Antique Print-TRITOMA PIMULA-LESSER-764-Edwards-Curtis-Sansom-1804

Subject: Antique print, titled: ''No. 764.'' - This original antique print shows Tritoma pimula (Lesser Tritoma).
Condition: Good, given age. General age-related toning and/or occasional minor defects from handling. Please study scan carefully.
Medium: Engraving/etching with contemporary hand colouring on wove (vellin) paper.
Size (in cm): The overall size is ca. 13.5 x 22.5 cm. The image size is ca. 11.5 x 20 cm.
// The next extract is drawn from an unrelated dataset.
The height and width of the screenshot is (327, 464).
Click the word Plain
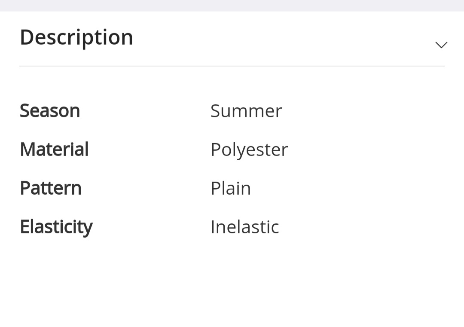[x=231, y=188]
Size (in inch): The overall size is ca. 5.3 x 8.9 inch. The image size is ca. 4.5 x 7.9 inch.
Part Number: 67181
Location: DP-C9-41
Description: This rare and delicate plate originates from: 'Curtis Botanical Magazine', dated 1804. William Curtis began publication of the Botanical Magazine in February 1787 and it continuedeven after his death almost without interruption until 1948. The images were engraved and hand-coloured by many reknown artists. The plates are known for their fine detail and delicate hand coloring. The prints are all copper engravings to Volume 70, then continue with stone or zinc lithography until the introduction of color printing in 1948.

Artists and Engravers: Made by 'F. Sansom' after 'Sydenham Edwards'. Engraved by Sansom after Sydenham Edwards. William Curtis (1746-1799) was an English botanist and entomologist. Curtis began as an apothecary, before turning his attention to botany and other natural history. Curtis was demonstrator of plants and Praefectus Horti at the Chelsea Physic Garden from 1771 to 1777. He established his own London Botanic Garden at Lambeth in 1779, moving to Brompton in 1789. He published Flora Londinensis (6 volumes, 1777 - 1798), a pioneering work in that it devoted itself to urban nature. Financial success was not found, but he went on the publish The Botanical Magazine in 1787, a work that would also feature hand coloured plates by artists such as James Sowerby, Sydenham Edwards, and William Kilburn. Sydenham Teast Edwards[1768 - 1819) the son of Lloyd Pittell Edwards, a schoolmaster who became a first full-time artist that worked for Curtis's Botanical Magazine. Edwards had a disagreement after 27 years with Curtis's successor. He founded his own magazine, the Botanical Register. Edwards' illustrations turned out to be enormously popular. He flourished during a period when adventure-filled collecting expeditions were made to previously unknown corners of the earth. These expeditions gripped the public imagination and the desire for new plants and illustrations seemed to be endless. Against this backdrop Edwards produced plates at a prodigious rate: between 1787 and 1815 he produced over 1,700 watercolors for the Botanical Magazine alone.